OBJECTIVE: To identify the role of hsa-miR-196a-2 in thyroid cancer by bioinformatics analysis. MATERIALS AND METHODS: The expression profiles of thyroid cancer was download from TCGA. The dysregulated microRNAs were obtained by edger R package. Then, the prognostic data were analyzed by K-M plot. The difference between different groups was analyzed by the t-test. At last, the biological processes of has-miR-196a-2 were obtained with GSEA. RESULTS: In this study, we found that has-miR-196a-2 was upregulated in thyroid carcinoma by analyzing the TCGA database, which was inversely proportional to the prognosis of patients with thyroid carcinoma. Univariate and multivariate COX analysis showed that has-miR-196a-2 was an independent prognostic risk factor for thyroid carcinoma.

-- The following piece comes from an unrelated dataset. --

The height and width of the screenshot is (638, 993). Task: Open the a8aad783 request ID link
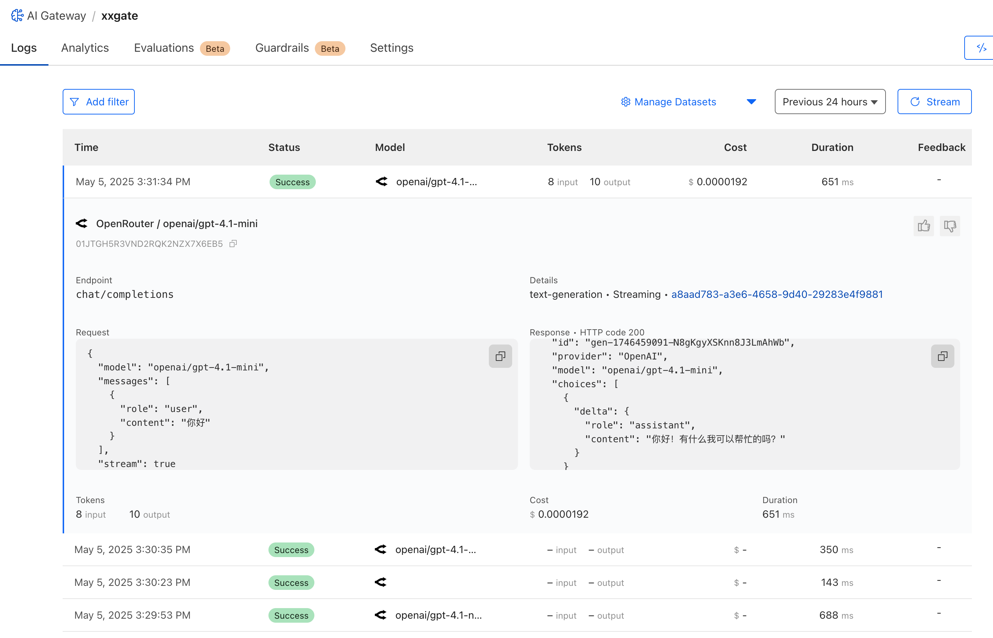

Higher expressions of has-miR-196a-2 were found in patients with older age, advanced tumor stage, lymph node metastasis, and local infiltration through the t-test. We found that has-miR-196a-2 was enriched in adherent junction, focal adhesion, and actin cytoskeleton, which are closely related to the invasion and migration of the function pathway. Moreover, it is mainly enriched in tumor progression pathways, such as the PPAR pathway and WNT pathway. CONCLUSIONS: Hsa-miR-196a-2 is overexpressed in thyroid tumors and is an independent prognostic risk factor for thyroid carcinoma.